Screenshot di parte dell'articolo con logo dell'Huffington Post e titolo "La sfida di 157 città intermedie d'Italia"

Ruolo attuale e prospettive future delle città intermedie italiane sono il tema centrale dell'articolo di Gaetano Fausto Esposito, direttore generale del Centro Studi Tagliacarne, pubblicato sull'Huffpost con il titolo "La sfida di 157 città intermedie d'Italia".
Lo spunto è fornito dal recente rapporto “L’Italia policentrica. Il fermento delle città intermedie”, realizzato dall’Associazione Mecenate 90 in collaborazione con il Centro Studi Tagliacarne. Le 157 città intermedie individuate, scrive Esposito, "ricostruiscono quella parte dell’Italia minore che - pur provata dai processi globali - continua a rappresentare un tessuto connettivo essenziale del Paese".

Queste realtà vengono anche messe a confronto con i grandi centri metropolitani. Nello specifico le città intermedie:

  • raccolgono il 18% della popolazione complessiva del Paese;
  • producono il 20% del valore aggiunto nazionale.

Le 14 città metropolitane, invece, mettono insieme il 36% della popolazione italiana, ospitano il 35% delle imprese attive e producono il 41% del valore dei beni e servizi del Paese. 

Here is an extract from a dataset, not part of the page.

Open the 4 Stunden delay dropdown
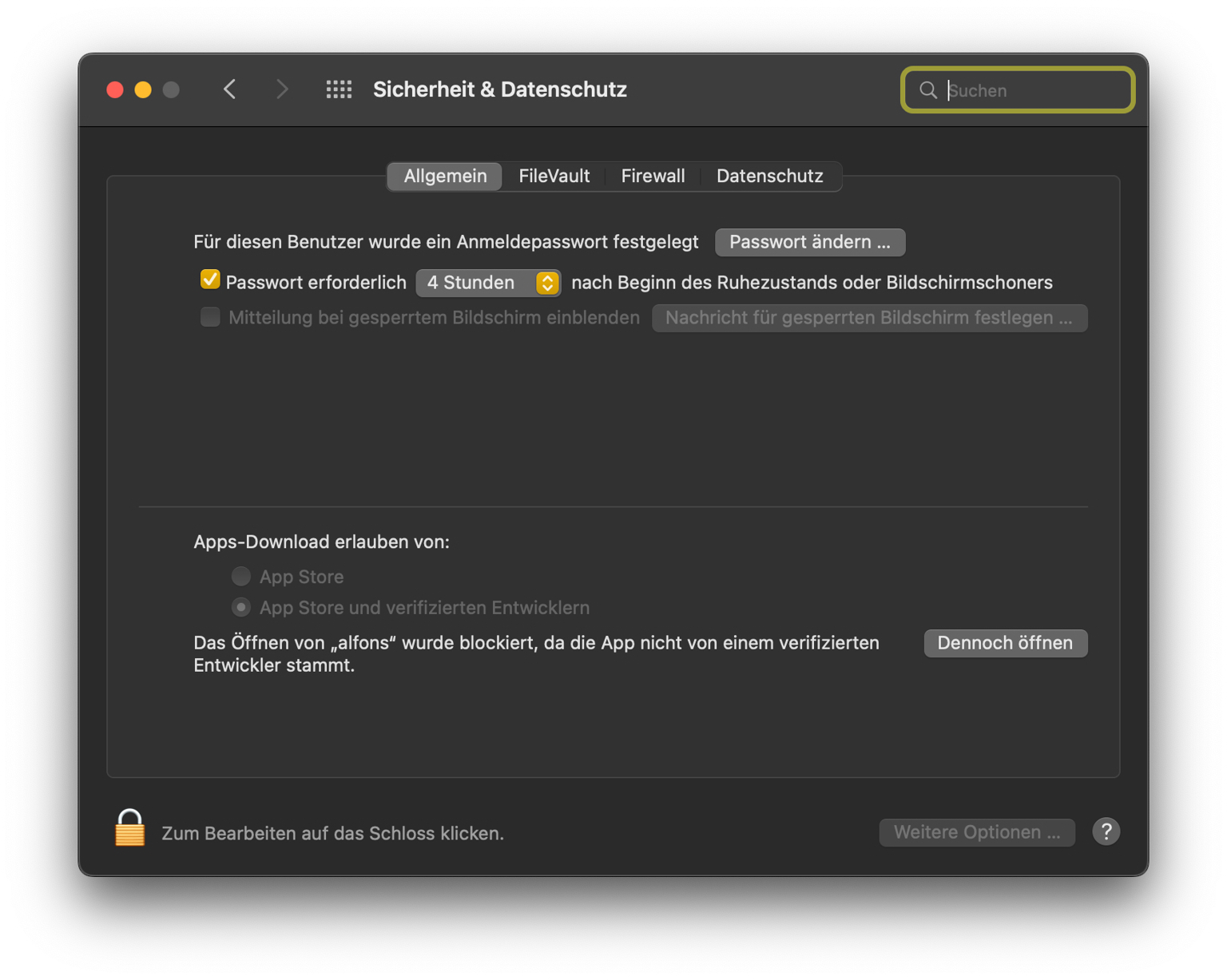Image resolution: width=1227 pixels, height=980 pixels. click(x=488, y=283)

Il benessere supera i numeri
A far pendere la bilancia dalla parte dell'Italia intermedia sono gli indicatori socio-culturali e di qualità della vita, superiori rispetto al contesto metropolitano. E allora cosa frena la crescita di questo contesto? Secondo Esposito molto dipende dalla narrazione, che comprende elementi come la percezione di impoverimento e l'erosione della fiducia nel futuro. "Eppure, gli indicatori combinati - economici, culturali, sociali - mostrano che il sistema delle città intermedie performa complessivamente meglio delle città metropolitane, circa un 7% in più", scrive il direttore generale. 

Un modello da rilanciare
Dall'analisi condotta nell'articolo emergono due problematiche significative:

  • una dimensione dei governi locali non adatta ad affrontare esigenze imprenditoriali, tecnologiche e sociali sempre più complesse;
  • la posizione delle élite locali, che hanno preferito difendere lo status quo piuttosto che ridiscutere il proprio ruolo e compiere un salto di qualità.

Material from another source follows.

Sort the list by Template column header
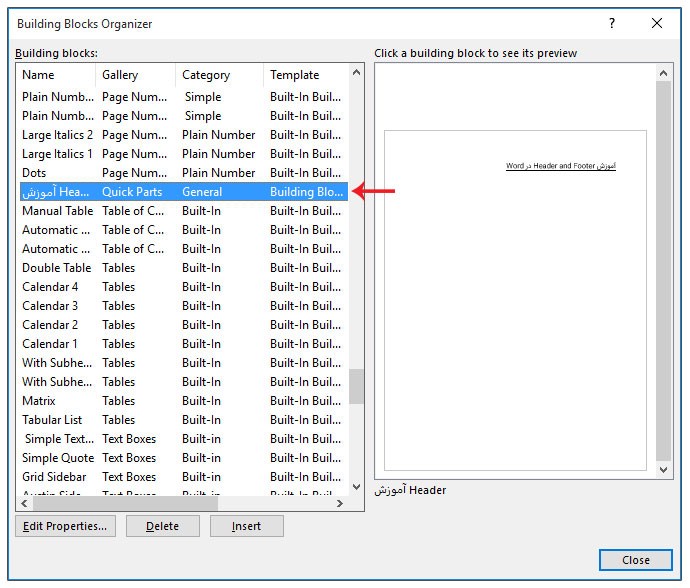Image resolution: width=690 pixels, height=588 pixels. (x=303, y=75)

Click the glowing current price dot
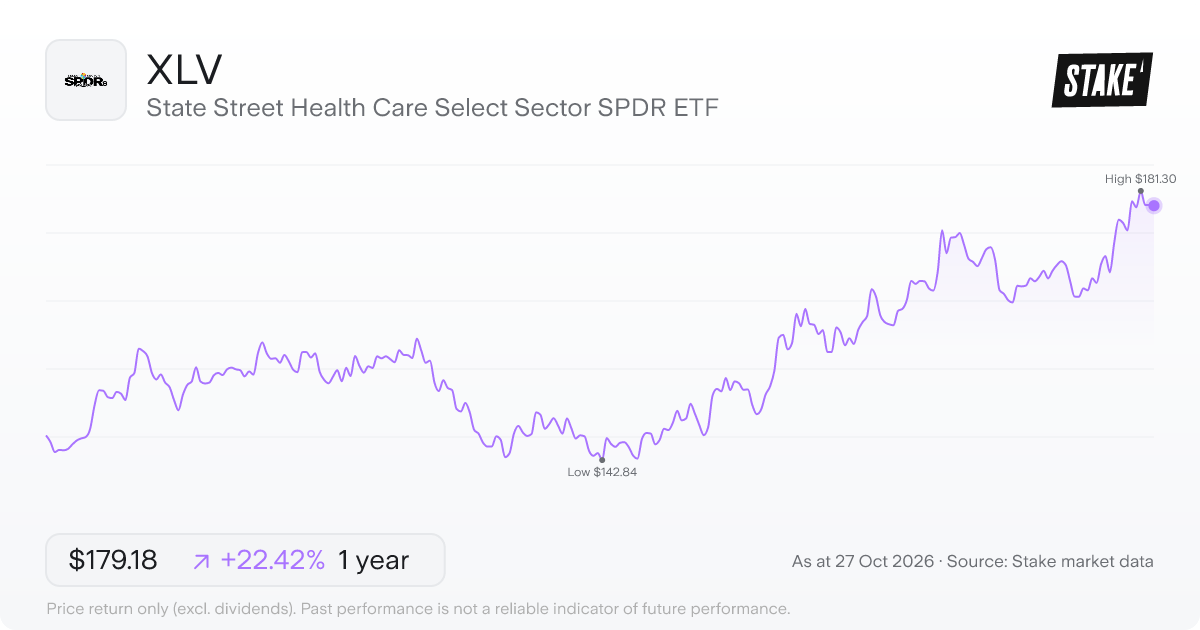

Serve, allora, secondo Esposito,  rafforzare la rete di connessioni tra livelli amministrativi e politici,  fare crescere soprattutto il coraggio delle società intermedie e la  responsabilità delle middle class locali nel proporre soluzioni non solo dettate da scelte difensivistico-rivendicative.

Leggi qui l'articolo completo.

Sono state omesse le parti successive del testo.